| DATA FOR THE TASK |
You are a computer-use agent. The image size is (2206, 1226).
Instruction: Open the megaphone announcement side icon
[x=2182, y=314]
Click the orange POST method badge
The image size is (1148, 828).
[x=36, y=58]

| INSTRUCTIONS FOR THE TASK |
Word for word, set down the complete listing once more.

| RESPONSE FOR THIS EXERCISE |
You are a computer-use agent. The image size is (2206, 1226).
Instruction: Open the megaphone announcement side icon
[x=2182, y=314]
Click the orange POST method badge
The image size is (1148, 828).
[x=36, y=58]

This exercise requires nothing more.